El camino no es sencillo pues el resentimiento es, a menudo, irreversible, hecho que Fleury evidencia en la clínica familiar; sin embargo, hay que intentarlo, hay que hacer lo posible para que emerja la individuación (no el individualismo, sino la singularidad) y podamos superar la repetición mortífera. Debemos desarrollar el gusto por lo amargo, hacer germinar en los sujetos la facultad del agrimensor, convertirlos en topógrafos del mundo, enseñarlos a apreciar la densidad de lo real. Ese gusto es una manera de curarse del resentimiento.
NOTAS
- Cynthia Fleury, Ci-Gît L’Amer. Guérir du ressentiment. Editions Gallimard, 2020.
- Pérez Schael, María Sol, La atmósfera axiológica: ¿un legítimo fundamento normativo? En Crisis y Acción Política, compilador Roque Carrión. CELIJS, facultad de Derecho, Universidad de Carabobo, 2000.
- Pérez Schael, Petróleo Cultura y Poder en Venezuela, 1ª edición Monteavila 1993 y 2da edición El Nacional, 2011.
- Vale la pena reproducir esta cita muestra las similitudes entre el fascismo y el populismo ( traduzco textualmente lo escrito en francés por Fleury y dejó en inglés original la cita de líder de los EE UU): “Tomemos el caso de la retórica, que se ha empobrecido globalmente en nuestros días, las redes sociales dan testimonio de ello, pero cuyo sentido continúa siendo idéntico como aquí, en este apóstrofe dirigido al líder coreano por el de los Estados Unidos: <North Korean Leader Kim Jong Un just stated that the “Nuclear Button is son his desk at all times”. Will someone from his depleted and food starved regime please inform him that I too have a Nuclear Button, but it is a much bigger & more powerful one tan his, and my Button Works!> Tout y est: vindicte, allusion sexuelle on style viriliste, absence d’hésitation à convoquer l’argument massif en utilisation préventive, minimalisme caricatural de la formule; tout pour flatter le besoin de réparation et de réassurance de l’homme moyen en perte de reconnaissance symbolique et matérielle » p. 182.
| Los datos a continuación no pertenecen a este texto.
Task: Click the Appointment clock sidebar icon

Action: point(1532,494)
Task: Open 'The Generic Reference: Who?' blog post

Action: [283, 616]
- He comparado a Facebook y a Instagram (también otras redes semejantes) al espejito de la madrastra de BlancaNieves. En esos sitios la gente exhibe la “perfección” de sus vidas y, cual un Narciso electrónico cuentan los likes. Twitter, y semejantes, además de eso, hacen algo peor: son la plaza pública de los cobardes y desvergonzados, esos que, escondidos en la red y “protegidos” por su inmaterialidad, lanzan sus odios y disparates con una soltura que no tendrían de encontrase cara a cara con aquellos a quienes denigran. Las redes son ideales para diseminar mentiras, fantasmas y mediocridades, de allí que el complot prospere y, es de temer que, como en el flautista de Hamelin, eso cantos de sirena terminen por conducir a las masas, como a las ratas del cuento, hacia su destrucción.
- El documental The Social Dilema profundiza en esos riesgos, entre ellos uno de los más peligrosos: la disolución de lo real, la imposibilidad de acuerdo, en suma, imposibilidad de vida en común.